> _Direction_
Copy the listing from its start through the line containing "coord(132,271)", inclusive, changing "dropdown" to "menu" and keeping everything else the same. Leave the pictures out of your copy.

# Input records start

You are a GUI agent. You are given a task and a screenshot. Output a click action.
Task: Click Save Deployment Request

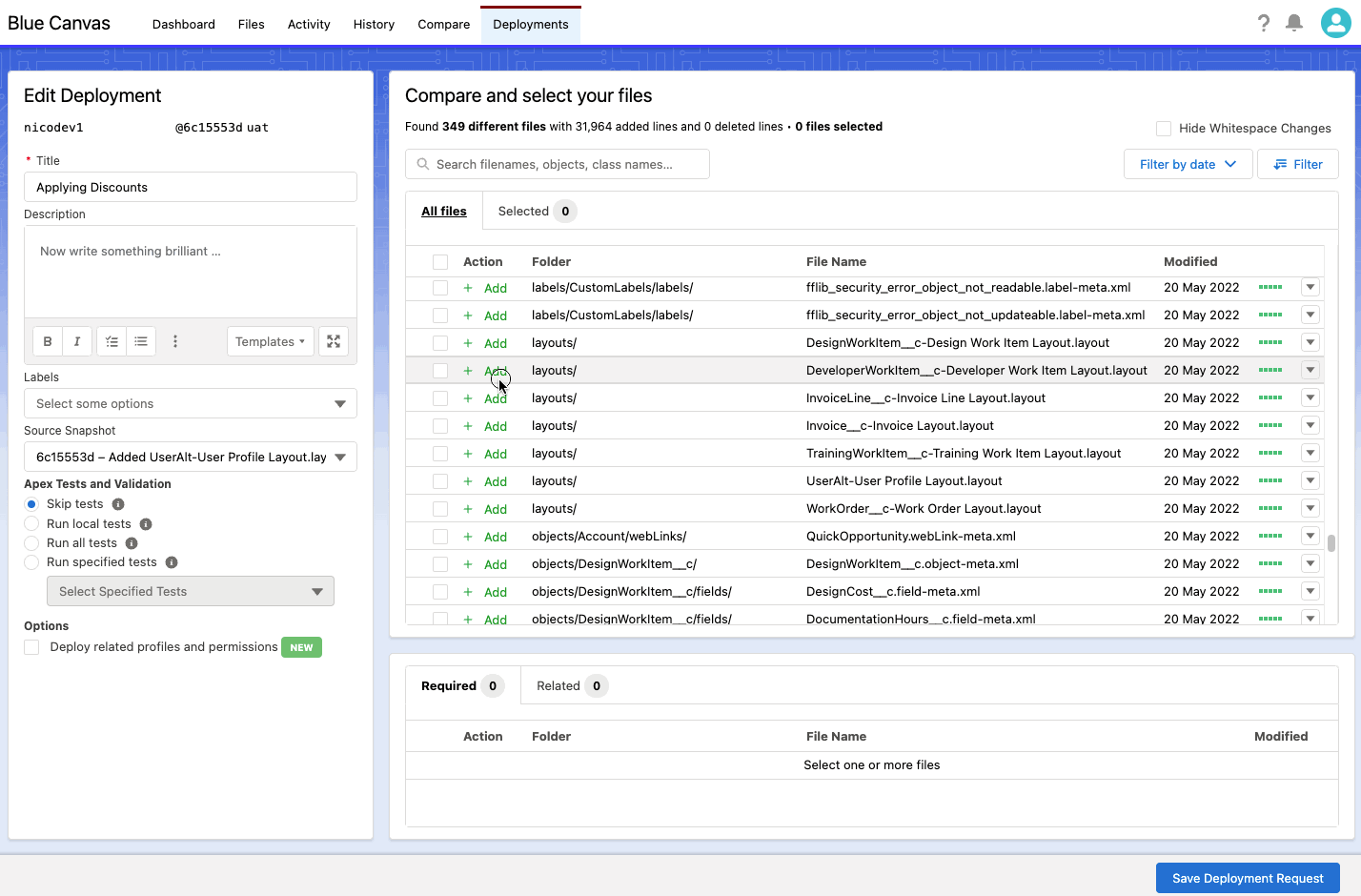click(1248, 878)
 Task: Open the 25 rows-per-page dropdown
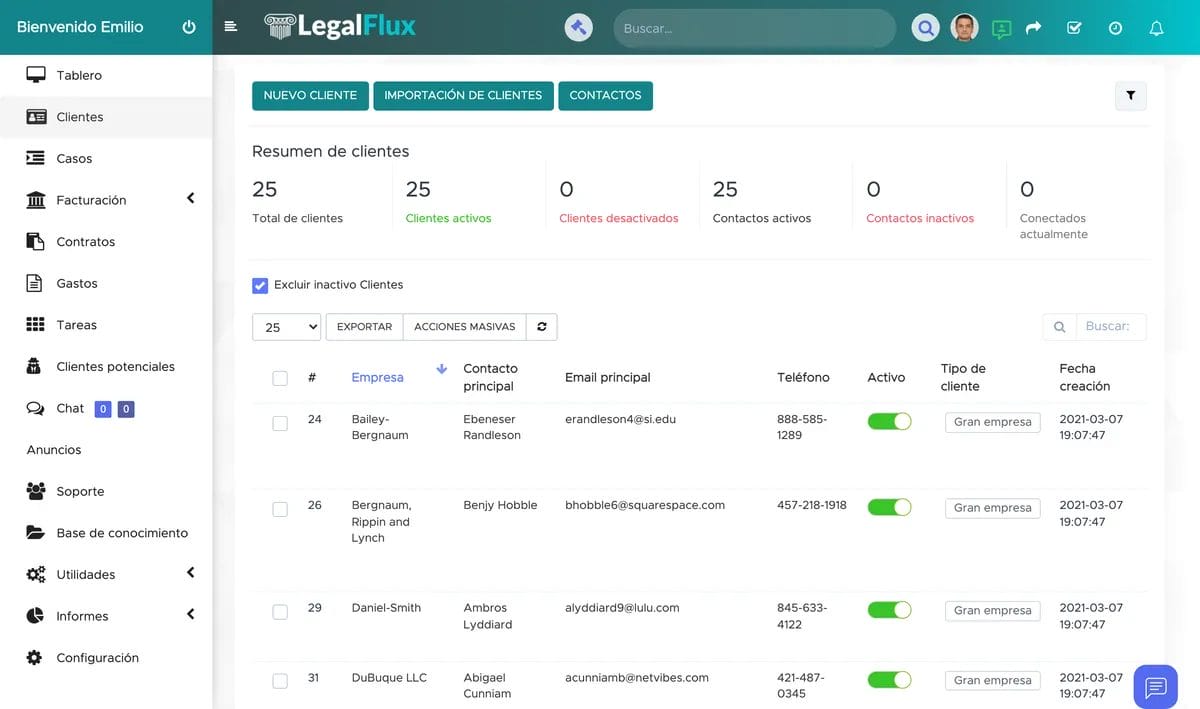(x=286, y=327)
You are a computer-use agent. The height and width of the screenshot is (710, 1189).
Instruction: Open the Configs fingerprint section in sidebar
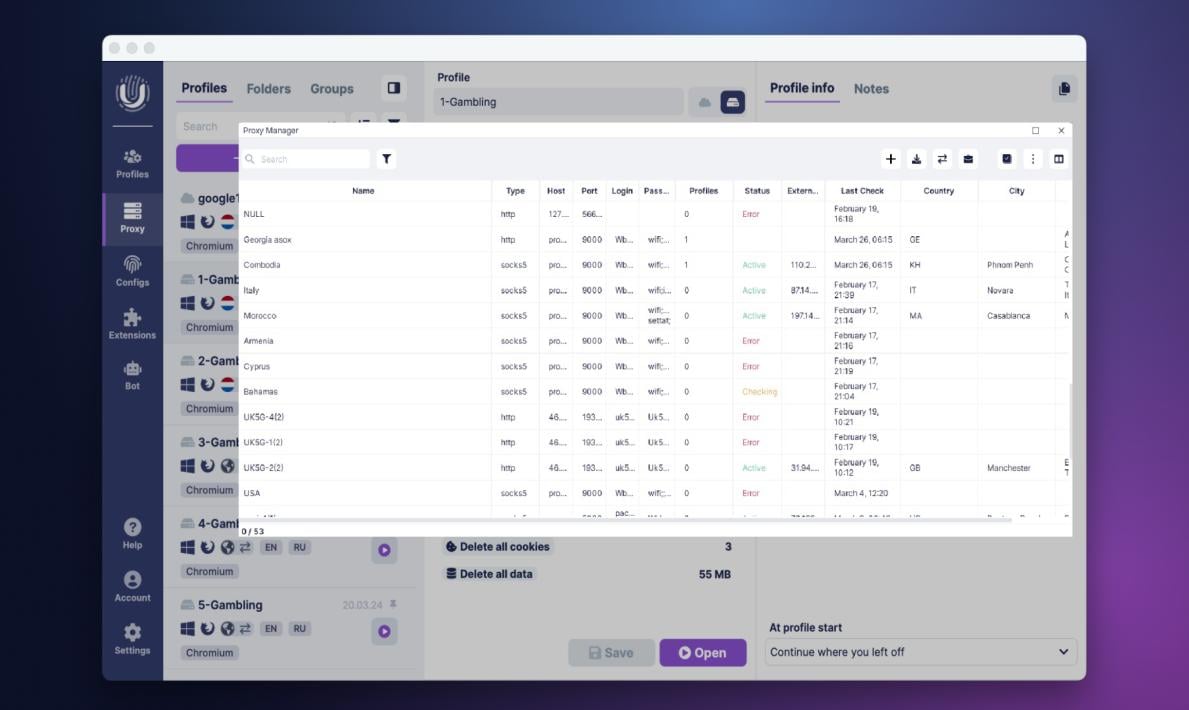coord(132,271)
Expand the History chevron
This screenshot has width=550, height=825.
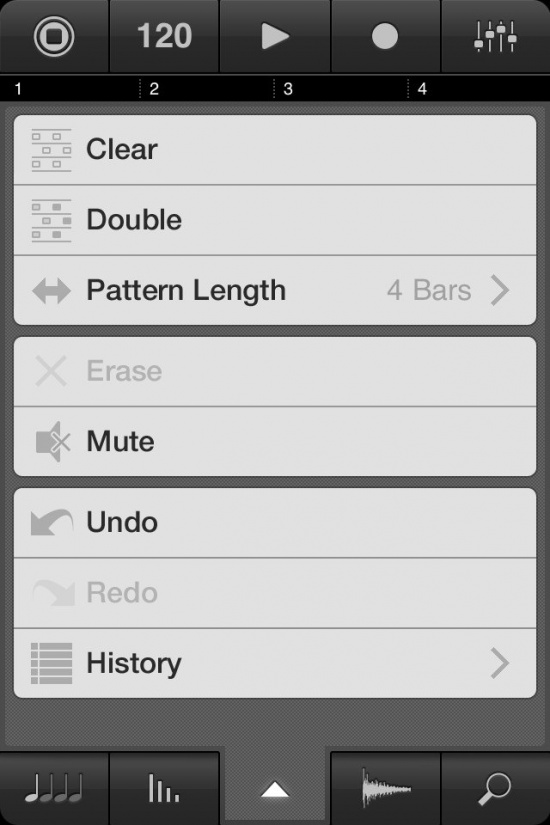tap(499, 663)
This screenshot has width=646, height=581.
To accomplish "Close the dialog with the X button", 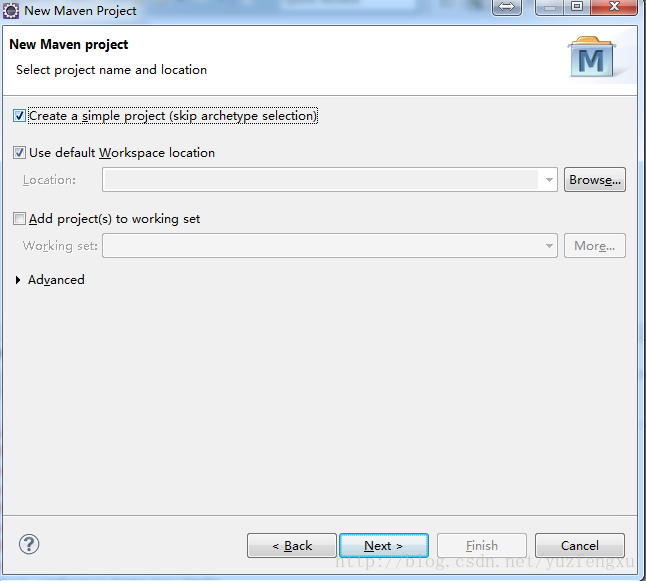I will (x=614, y=7).
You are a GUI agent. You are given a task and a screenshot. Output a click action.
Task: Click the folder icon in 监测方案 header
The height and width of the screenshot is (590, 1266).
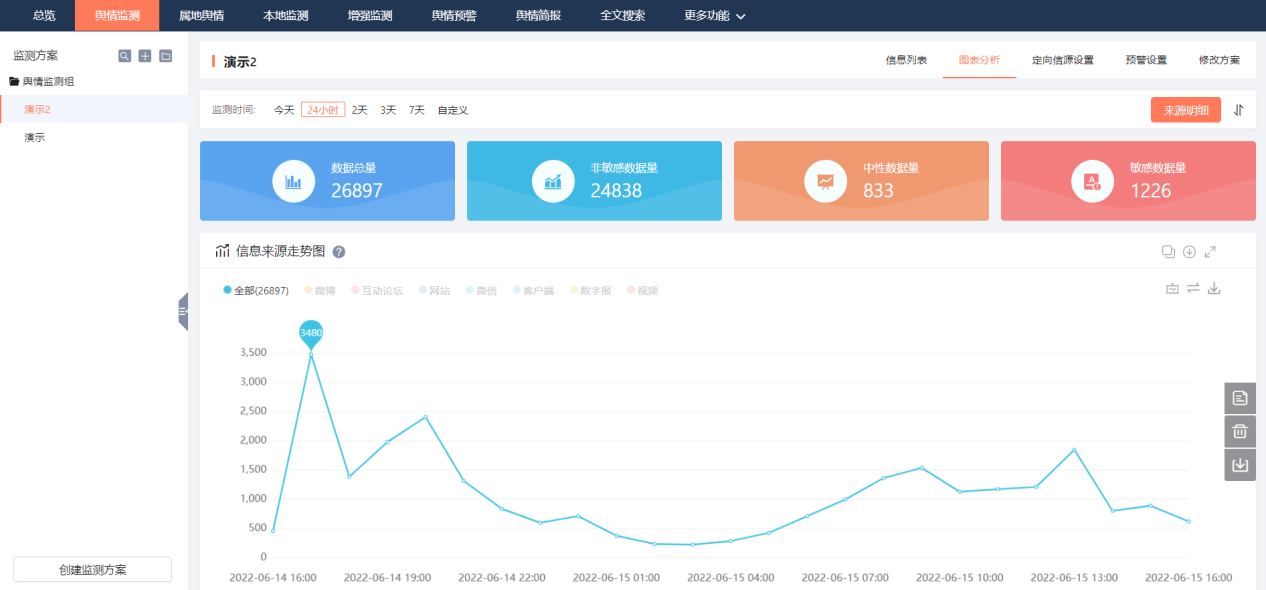click(166, 56)
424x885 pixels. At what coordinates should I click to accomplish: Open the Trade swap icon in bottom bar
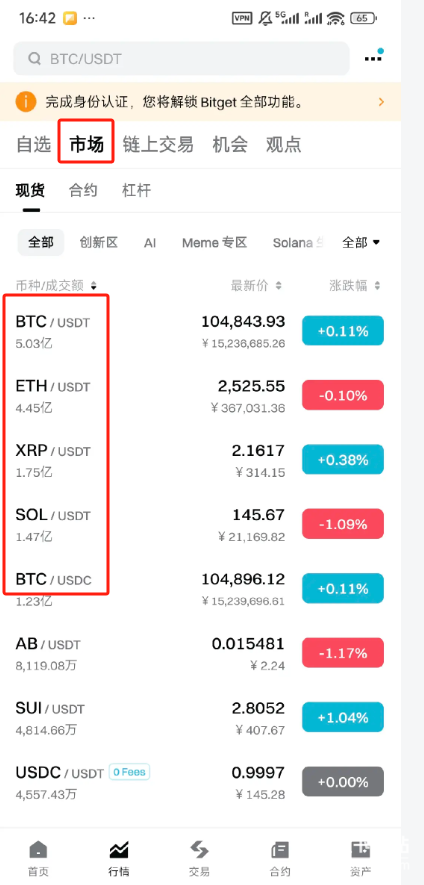(199, 849)
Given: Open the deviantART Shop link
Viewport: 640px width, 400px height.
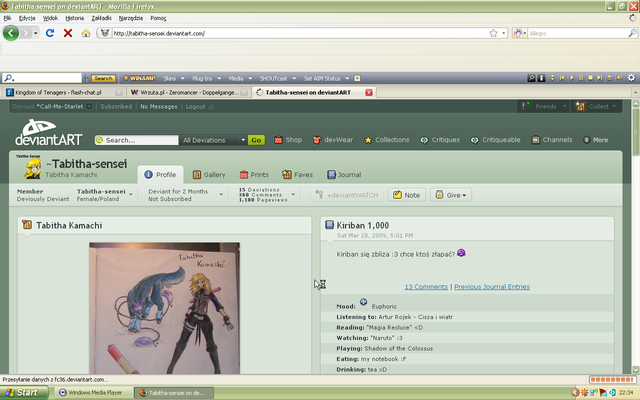Looking at the screenshot, I should (x=287, y=140).
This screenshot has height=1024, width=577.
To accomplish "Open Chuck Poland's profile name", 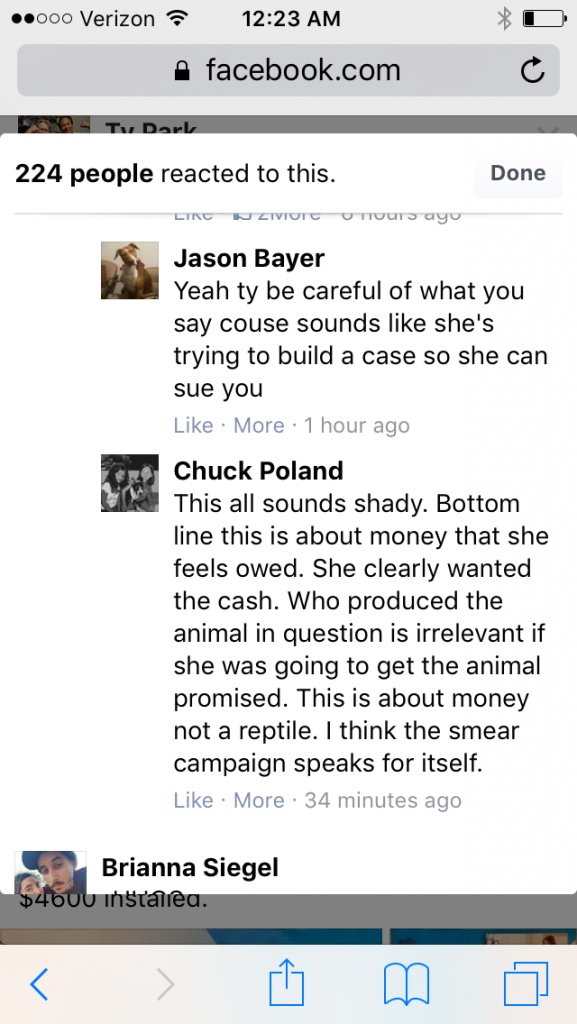I will tap(258, 470).
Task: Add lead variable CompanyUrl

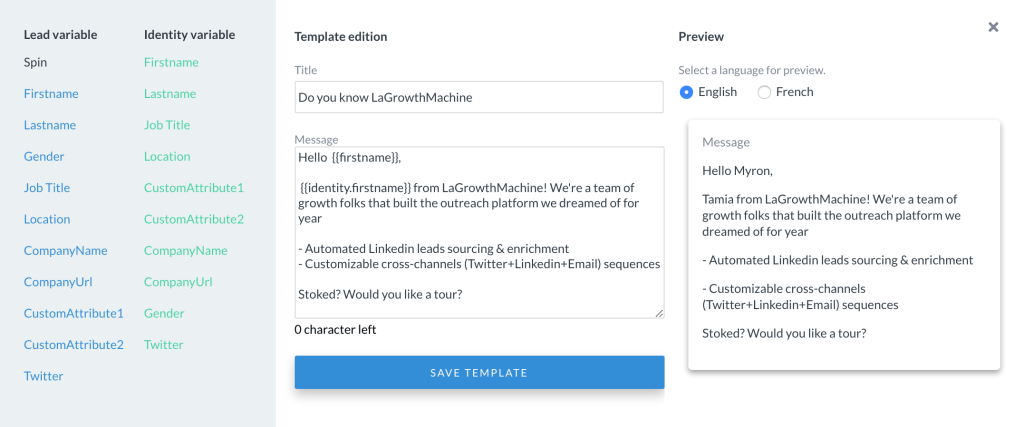Action: [x=58, y=282]
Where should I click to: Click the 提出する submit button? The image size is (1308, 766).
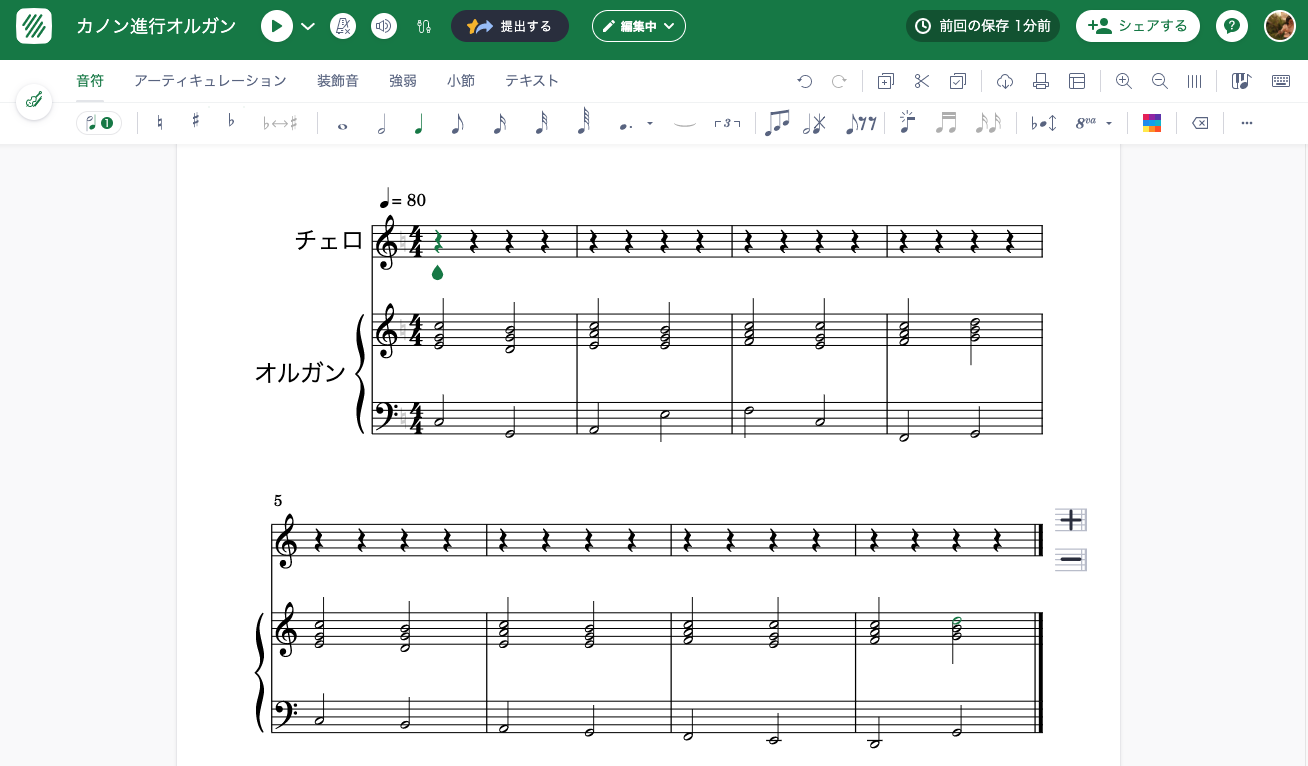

# Input records end

> _Answer below_
You are a GUI agent. You are given a task and a screenshot. Output a click action.
Task: Click Save Deployment Request

click(1248, 878)
 Task: Open the 25 rows-per-page menu
(x=286, y=327)
You are a computer-use agent. The height and width of the screenshot is (710, 1189).
Instruction: Open the Configs fingerprint section in sidebar
coord(132,271)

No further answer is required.